JAKARTA – Direktur DSN MUI Institute Ah Azharuddin Lathif menyampaikan, fatwa terbaru DSN MUI tentang Perubahan Aset dan Liabilitas dari Bank Konvensional Menjadi Bank Syariah muncul untuk merespon Undang-Undang Nomor 21 Tahun 2008 tentang Perbankan Syariah.
Pasal 68 UU tersebut menyatakan, Bank Umum Konvensional yang memiliki Unit Usaha Syariah (UUS) dengan aset minimal 50% dari total aset bank induknya atau 15 tahun sejak 2008, wajib melakukan pemisahan unit usaha syariah menjadi Bank Umum Syariah.
“Dengan begitu, pada tahun 2023 nanti, seluruh UUS harus spin off atau dipisah menjadi entitas bisnis tersendiri menjadi anak perusahaan Bank Konvensional. Pilihan lainnya, mengkonversi Bank Konvensional tersebut menjadi Bank Syariah,” katanya saat dihubungi mirror.mui.or.id, Kamis (23/07).
Sejak UU tersebut disahkan, kata dia, bermunculan konversi Bank Konvensional menjadi Bank Syariah. Konversi itu terjadi baik dari sisi kelembagaan maupun dari sisi aset dan liabilitas.
Dia mengatakan, selama sepuluh tahun terakhir, dari sisi kelembagaan, setidaknya ada empat model konversi Bank Konvensional menjadi Bank Syariah.

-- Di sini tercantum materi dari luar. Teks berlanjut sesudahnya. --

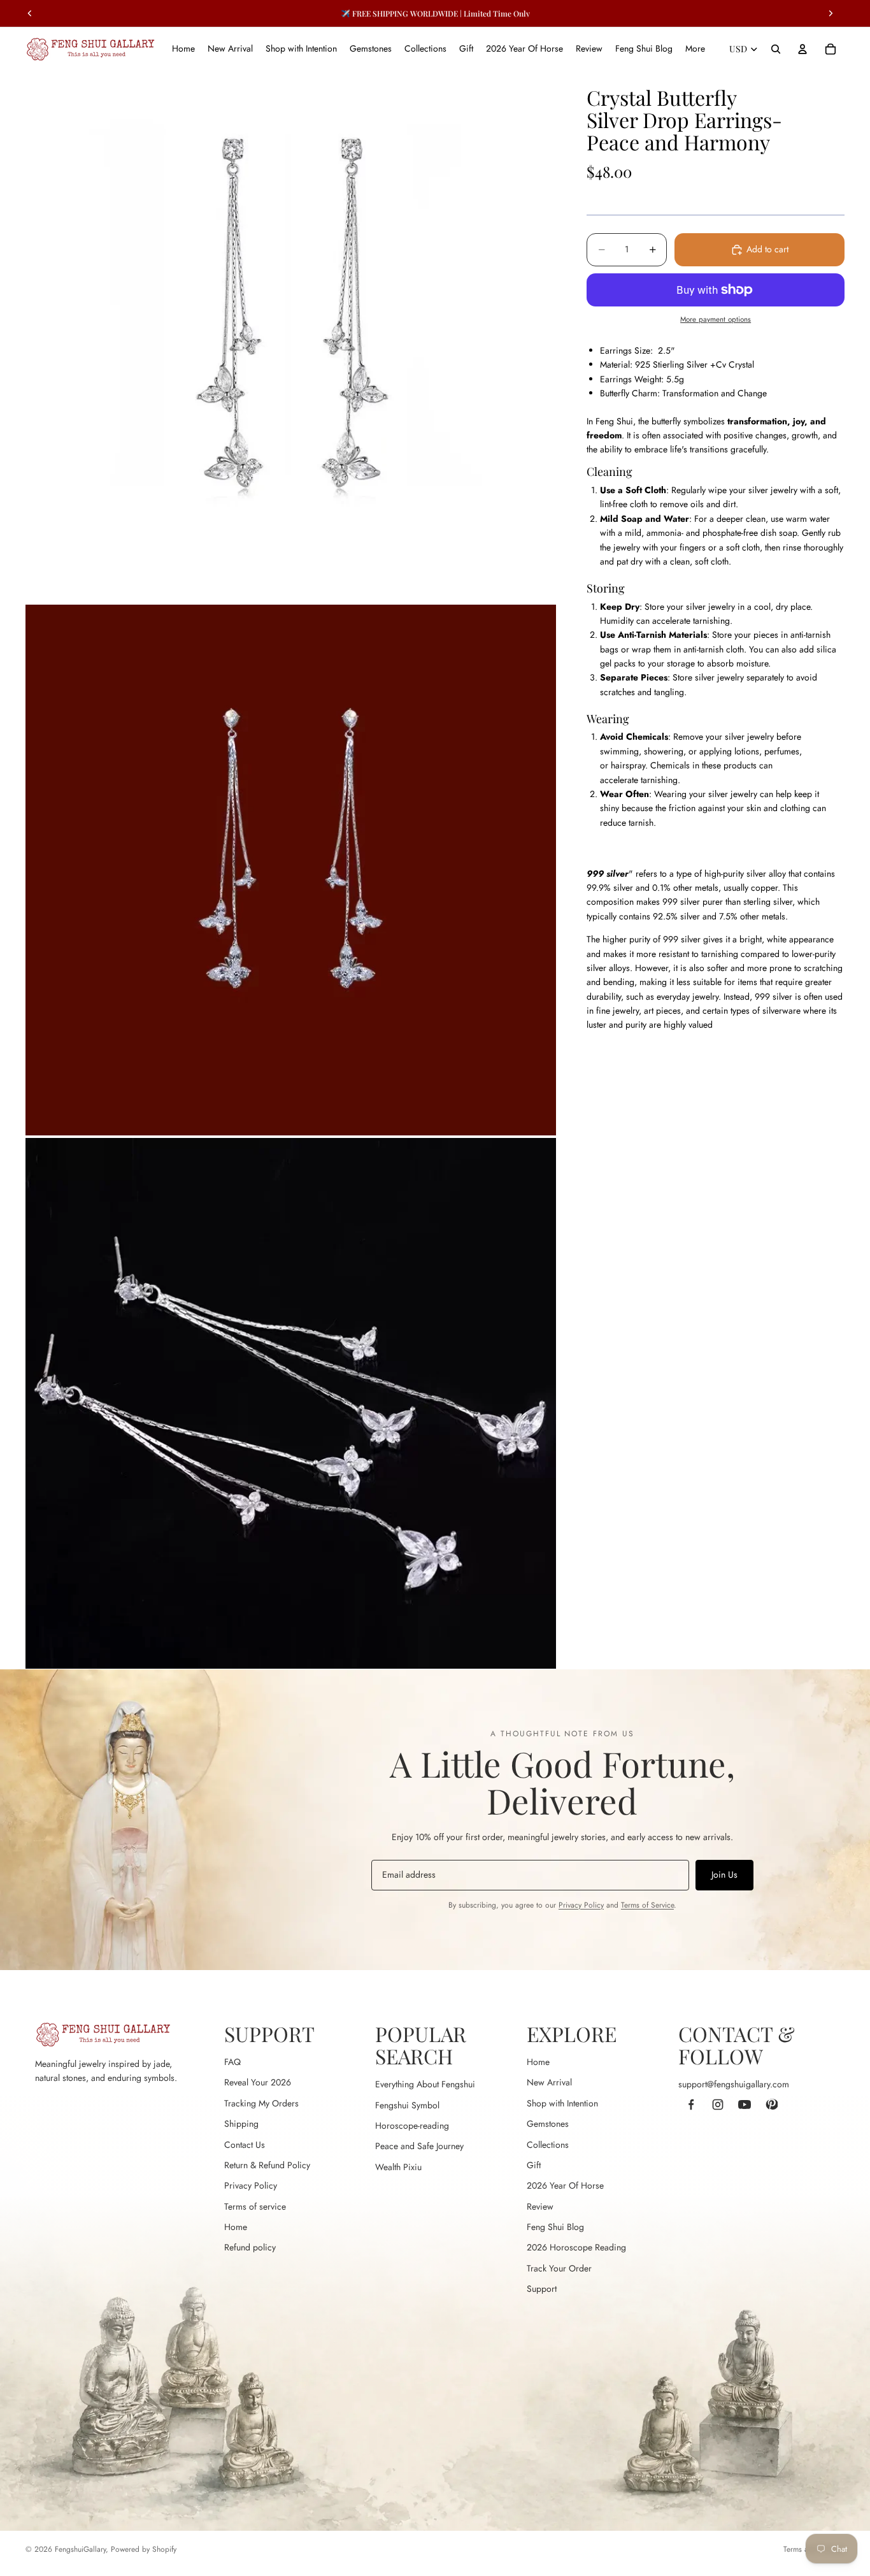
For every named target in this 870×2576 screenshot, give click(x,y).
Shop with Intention (562, 2103)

Model pertama, kata dia, konversi kegiatan usaha Bank Konvensional menjadi Bank Syariah seperti di Bank Mandiri Syariah yang sebelumnya merupakan PT Bank Susila Bakti.
Sedangkan model kedua, konversi Unit Usaha Syariah pada Bank Konvensional spin off menjadi Bank Syariah. Status Bank Syariah itu kemudian adalah entitas tersendiri yang terpisah dari Induknya.

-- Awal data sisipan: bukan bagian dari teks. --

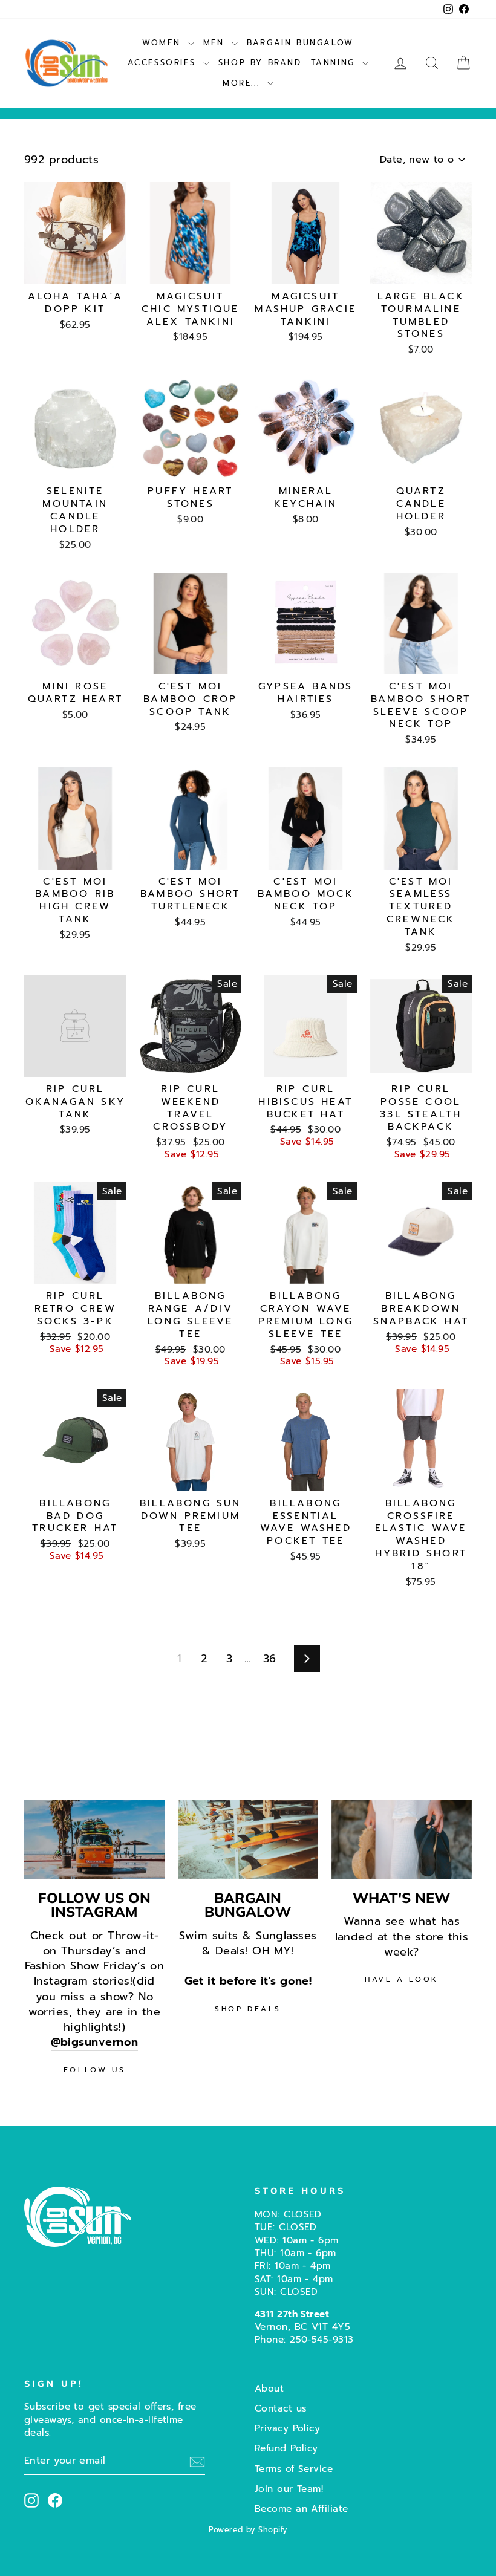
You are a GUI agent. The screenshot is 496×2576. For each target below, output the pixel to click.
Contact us (281, 2408)
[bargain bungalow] (248, 1839)
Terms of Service (294, 2469)
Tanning (335, 62)
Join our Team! (289, 2489)
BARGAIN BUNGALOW (300, 42)
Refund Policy (286, 2448)
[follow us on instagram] (94, 1839)
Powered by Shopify (248, 2529)
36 (269, 1658)
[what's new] (401, 1839)
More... (243, 83)
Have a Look (402, 1979)
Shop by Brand (260, 62)
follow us (94, 2069)
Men (216, 42)
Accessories (164, 62)
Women (163, 42)
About (269, 2388)
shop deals (248, 2008)
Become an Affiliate (301, 2509)
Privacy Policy (287, 2428)
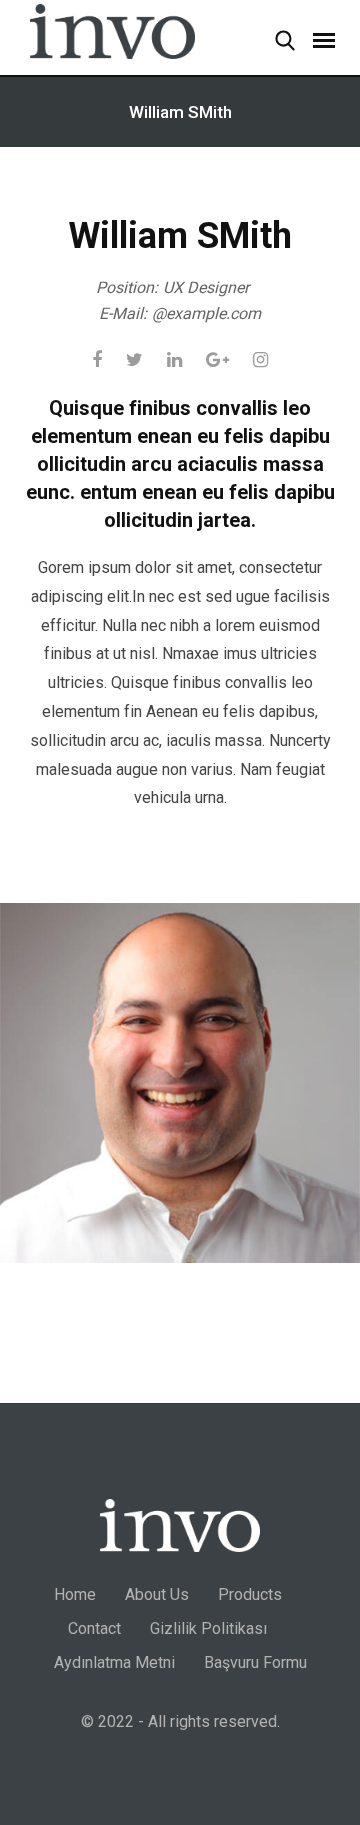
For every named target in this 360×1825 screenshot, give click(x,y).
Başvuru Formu (255, 1662)
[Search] (275, 42)
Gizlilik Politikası (208, 1628)
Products (250, 1594)
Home (75, 1594)
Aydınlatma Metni (114, 1662)
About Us (157, 1594)
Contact (94, 1628)
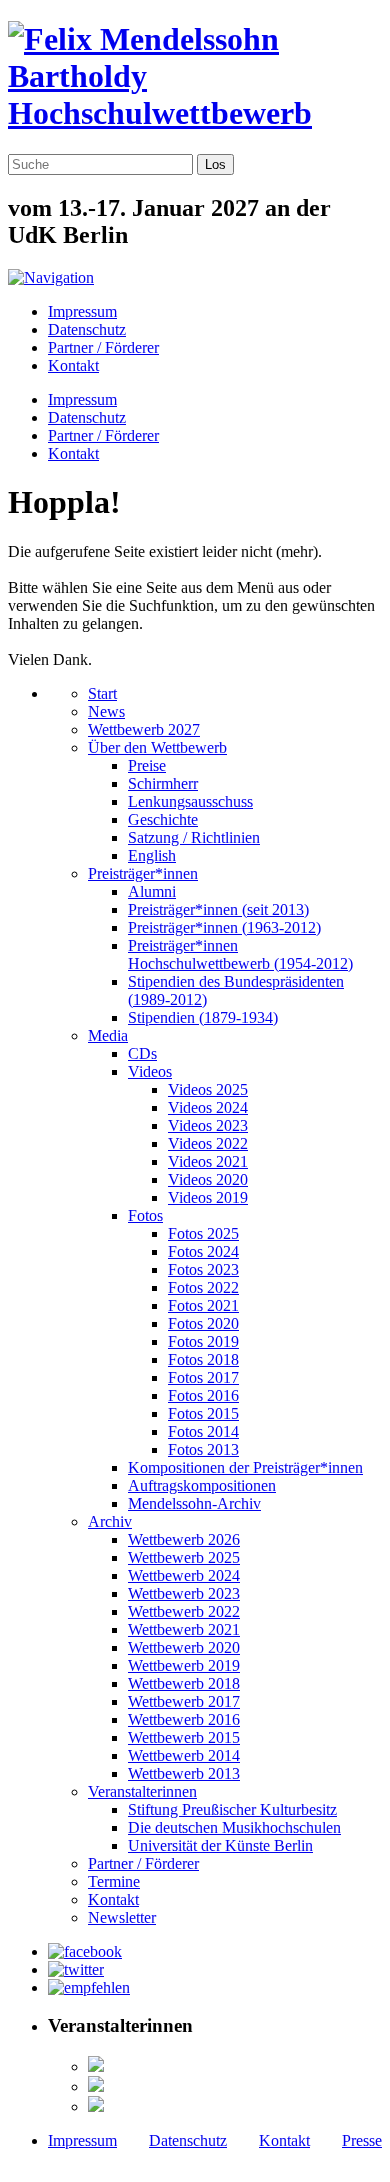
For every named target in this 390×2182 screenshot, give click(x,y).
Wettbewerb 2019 (184, 1665)
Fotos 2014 (203, 1431)
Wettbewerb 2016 (184, 1719)
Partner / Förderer (103, 347)
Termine (114, 1881)
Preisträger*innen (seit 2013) (218, 909)
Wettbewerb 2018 (184, 1683)
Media (108, 1035)
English (152, 855)
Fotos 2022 (203, 1287)
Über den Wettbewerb (157, 747)
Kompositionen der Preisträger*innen (245, 1467)
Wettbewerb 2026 (184, 1539)
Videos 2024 (208, 1107)
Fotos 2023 (203, 1269)
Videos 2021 (208, 1161)
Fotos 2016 (203, 1395)
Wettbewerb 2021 (184, 1629)
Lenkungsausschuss (190, 801)
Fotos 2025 (203, 1233)
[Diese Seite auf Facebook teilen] (85, 1951)
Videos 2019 (208, 1197)
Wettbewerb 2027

Model ketiga, imbuh dia, yaitu konversi Unit Usaha Syariah bersama Induknya yang Bank Konvensional menjadi Bank Syariah. Kasus seperti ini terjadi pada beberapa Bank Pembangunan Daerah seperti Bank NTB Syariah dan Bank Aceh Syariah. Dalam waktu dekat, Bank Nagari dan Bank Kepri Riau juga akan menyusul skema serupa.
Sementara model ke empat terbilang cukup unik. Bank Konvensional yang memiliki UUS mengakuisisi Bank Konvensional lain untuk dikonversi menjadi Bank Syariah. Setelah itu, Bank Syariah hasil akuisisi tersebut dimerger dengan UUS milik Bank Konvensional induk tadi. Contoh ini terjadi pada Bank BRI Syariah.
Dosen Hukum Ekonomi Syariah UIN Jakarta ini menyampaikan, konversi bank syariah di lapangan masih menyisakan masalah. Dalam proses konversi itu, belum ada keseragaman penerapan prinsip syariah. Itu pula yang melatarbelakangi fatwa ini muncul.
“Dalam kenyataanya, proses konversi entitas (lembaga) atau portofolio (aset dan liabilitas) konvensional menjadi syariah pada perbankan tersebut masih belum ada keseragaman dari sisi penerapan prinsip syariah, baik dalam hal penggunaan skema akad, tata cara konversi, maupun dalam hal standard yang digunakan untuk pengakuan aset konvensional menjadi aset syariah, sehingga ada keraguan pemangku kepentingan karena belum ada back up fatwa ini,” katanya. (Harun/Anam)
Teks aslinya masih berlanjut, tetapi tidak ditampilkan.